[Data records]
Segment Open

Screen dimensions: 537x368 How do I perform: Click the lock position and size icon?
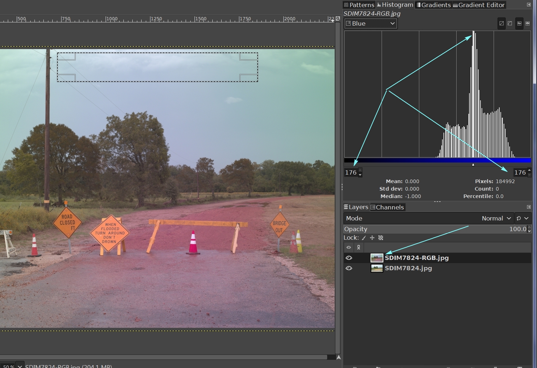[x=372, y=238]
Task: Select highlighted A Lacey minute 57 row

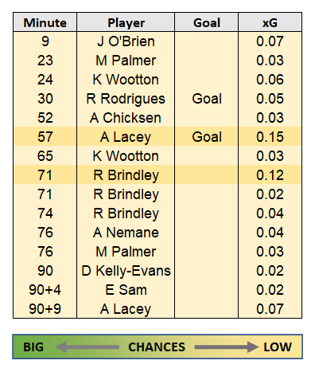Action: (x=158, y=137)
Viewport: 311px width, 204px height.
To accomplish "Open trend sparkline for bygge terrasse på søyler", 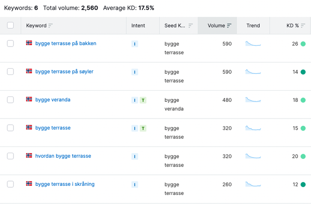I will (253, 72).
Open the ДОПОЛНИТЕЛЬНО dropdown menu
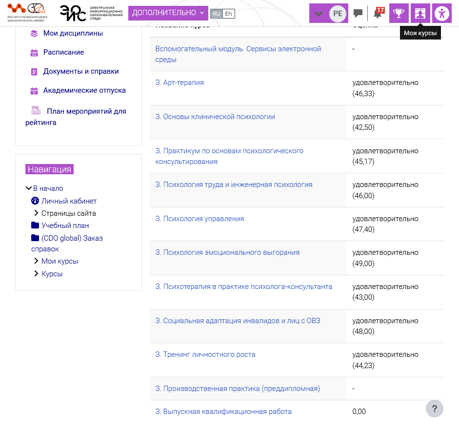The height and width of the screenshot is (433, 459). (168, 13)
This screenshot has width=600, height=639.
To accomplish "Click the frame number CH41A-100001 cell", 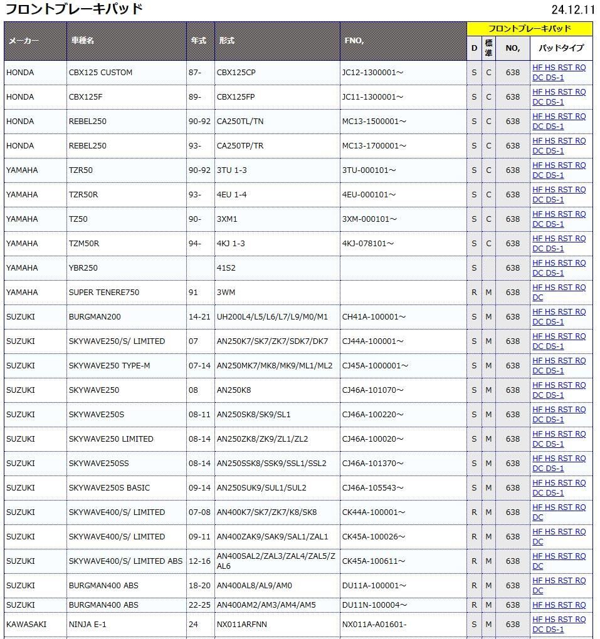I will tap(374, 317).
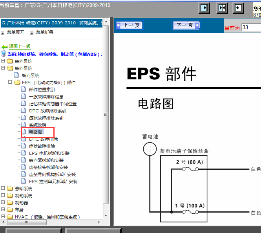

Segment Closed

Please extract exactly the lines of the data, from the first through the line containing "Viewport: 311px width, 204px height.", and add no pictures to the copy.

Screen dimensions: 537x368 How do I perform: Click the lock position and size icon?
[x=372, y=238]
Task: Select highlighted A Lacey minute 57 row

Action: (x=158, y=137)
Viewport: 311px width, 204px height.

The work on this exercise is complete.